6. Gestion : l’expérience a montré que la définition précise d’une architecture logicielle est un facteur clé dans la réussite d’un processus de développement logiciel. L’évaluation d’une architecture mène a une meilleure compréhension des besoins, des stratégies d’implémentation, et des risques potentiels [Boehm et al.

1994].

De plus, l’utilisation d’une conception orientée architecture comporte des avantages pour toutes les personnes intervenant dans le cycle de vie d’un projet logiciel [Upchurch 1995] (Cf. figure III.2).

Figure III. 2 : Cycle de vie d’une application logicielle

- client : estimation du budget et du temps de développement ; évaluation de la faisabilité et du risque ; traçabilité des besoins ; suivi de progrès.

- utilisateur : satisfaction des besoins ; scénarii d’utilisation ; adaptation possible aux évolutions des besoins ; performance, fiabilité, interopérabilité, etc.

- architecte : traçabilité des besoins ; support des analyses ; complétude ; consistance de l’architecture.

- développeur : suffisamment de détails pour la conception ; référence pour la sélection et l’assemblage des composants ; interopérabilité avec les systèmes existants.

- mainteneur : guide pour les modifications logicielles ; guide pour les évolutions de l’architecture.

III. 3. 2. 4 Processus de développement

La figure III.3 représente le processus de développement centré architecture ainsi que les acteurs qui interviennent directement dans celui-ci : l’architecte, le développeur, ainsi qu’éventuellement l’analyste (cette tâche peut être automatisée) [Leymonerie 2004].

Figure III. 3 : Processus de développement architectural

L’architecte a pour rôle de définir l’architecture qui servira de base au développement de l’application. Le développeur raffine cette architecture de façon à s’approcher petit à petit de l’application finale.
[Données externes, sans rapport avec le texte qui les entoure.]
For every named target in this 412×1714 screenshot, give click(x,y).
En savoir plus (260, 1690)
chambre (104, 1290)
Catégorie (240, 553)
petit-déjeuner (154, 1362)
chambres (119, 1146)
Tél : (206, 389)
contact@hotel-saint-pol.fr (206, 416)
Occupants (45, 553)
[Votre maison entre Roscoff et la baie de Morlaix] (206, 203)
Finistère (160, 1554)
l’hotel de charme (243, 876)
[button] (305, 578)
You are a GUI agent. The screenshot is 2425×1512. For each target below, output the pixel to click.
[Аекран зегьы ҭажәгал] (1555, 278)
Pour cela il implémente les composants ainsi que leurs interactions (les connecteurs) en respectant la structure et les propriétés définies par l’architecture de départ*. A chaque étape de raffinement l’analyste est en mesure de vérifier que l’architecture raffinée est conforme à l’architecture du niveau d’abstraction supérieur. Ce processus permet de garantir que l’application obtenue respecte les propriétés fonctionnelles, structurelles et comportementales définies par l’architecte en accord avec le client et les utilisateurs.
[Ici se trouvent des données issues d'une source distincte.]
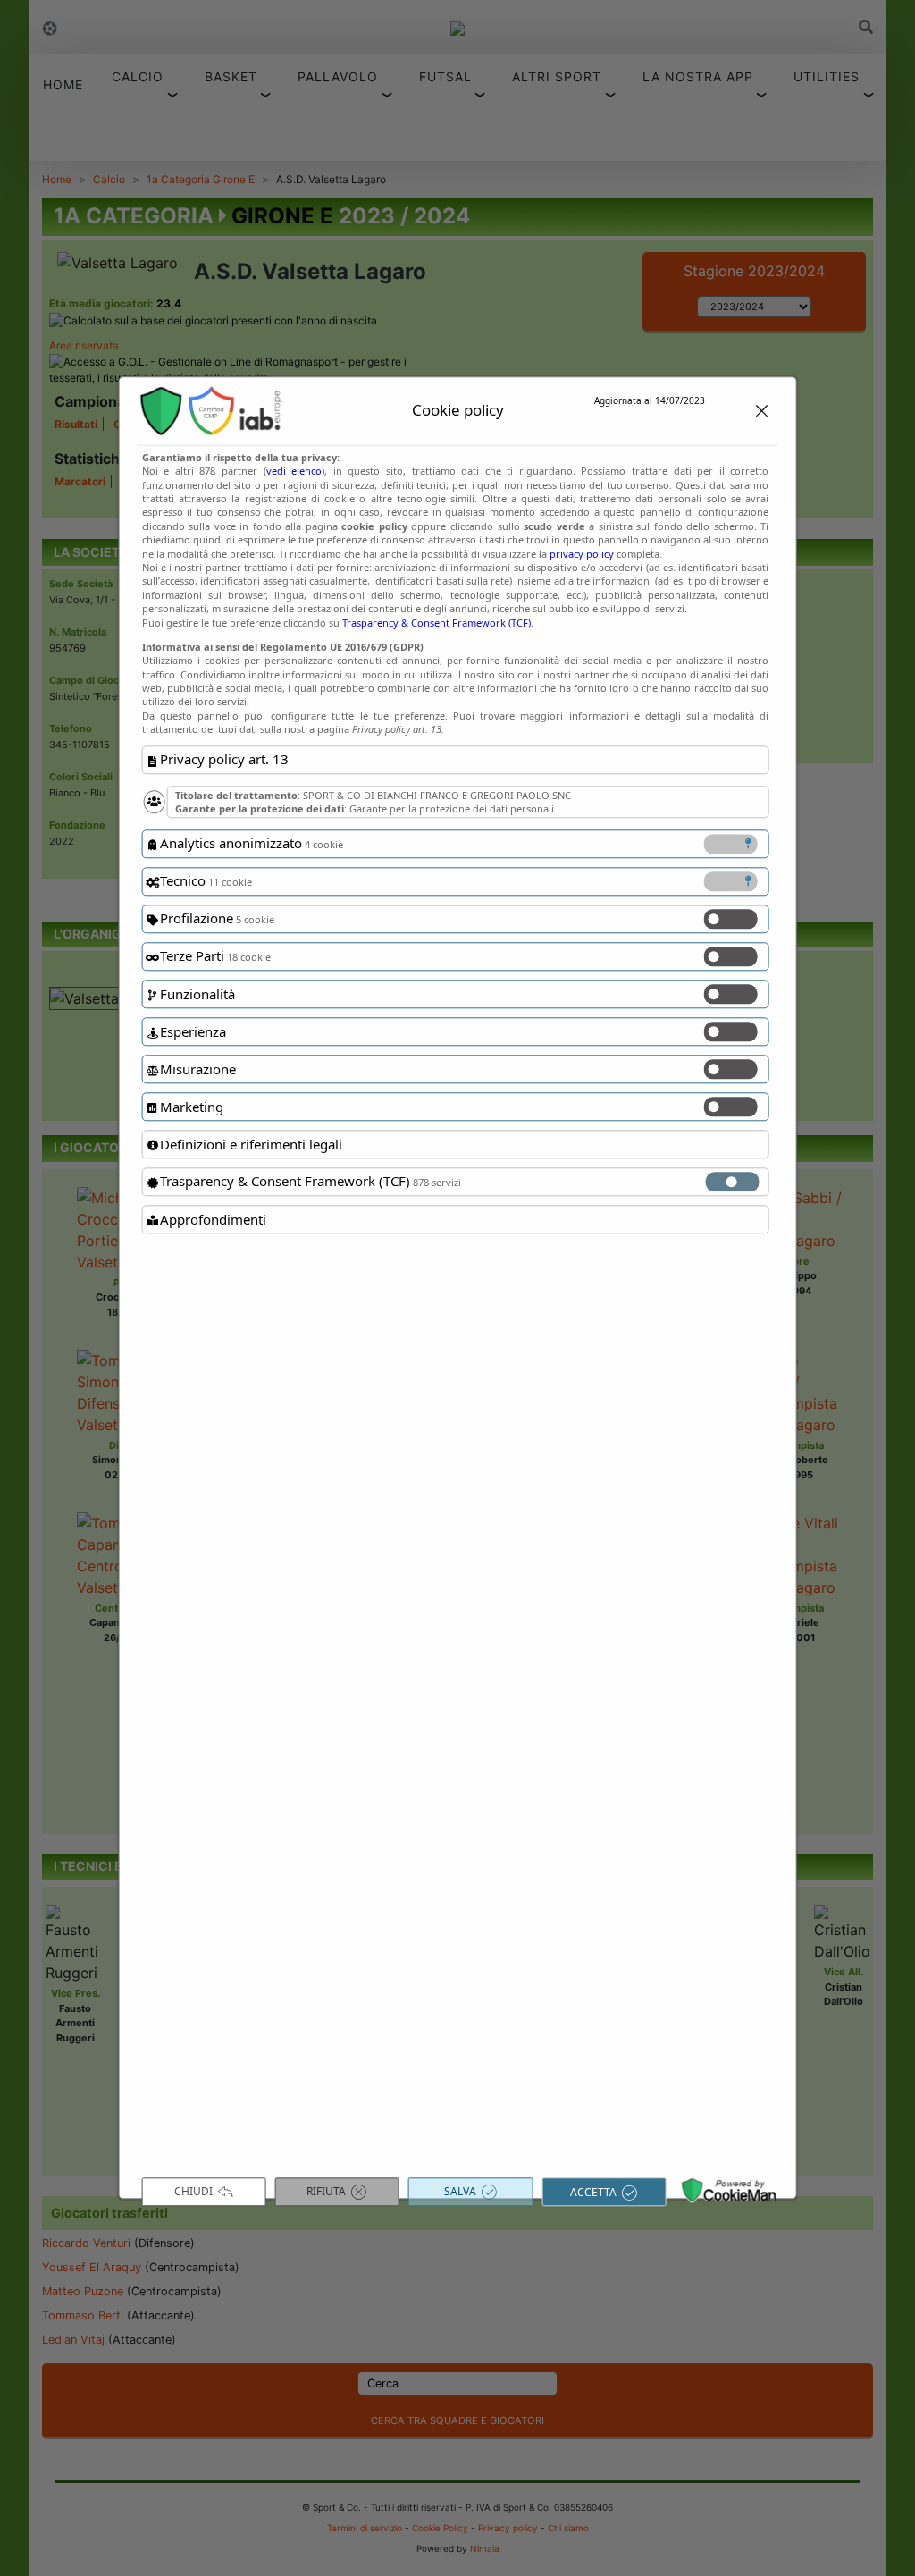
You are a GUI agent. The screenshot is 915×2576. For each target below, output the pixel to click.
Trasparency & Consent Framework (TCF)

L’étude des techniques de développement architectural menée dans cette section indique que celles-ci ont le potentiel d’améliorer le développement des IHMs de supervision en fournissant le cadre nécessaire pour spécifier leur structure et leurs propriétés, ainsi que celles des éléments qui les composent. Ces techniques permettent en outre de s’assurer que les applications obtenues respectent cette structure et ces propriétés. De même, elles rendent possible la gestion de l’évolution des IHMs développées. Toutefois, pour répondre pleinement aux besoins exprimés dans la section II.4, l’outil SEAM doit permettre la spécification graphique des IHMs, la génération automatique de leur code, ainsi que l’utilisation d’un guide de développement. Afin d’évaluer la solution centrée architecture dans ces domaines, les prochaines sections présentent les techniques de définition et d’exploitation des descriptions architecturales.

Pour commencer, le paragraphe III.3.3 présente un aspect central de la conception architecturale : l’utilisation des styles architecturaux pour construire des familles d’applications possédant des caractéristiques communes. Il s’agit d’un aspect crucial pour atteindre un des principaux objectifs de l’outil SEAM, la génération de familles d’IHMs de supervision.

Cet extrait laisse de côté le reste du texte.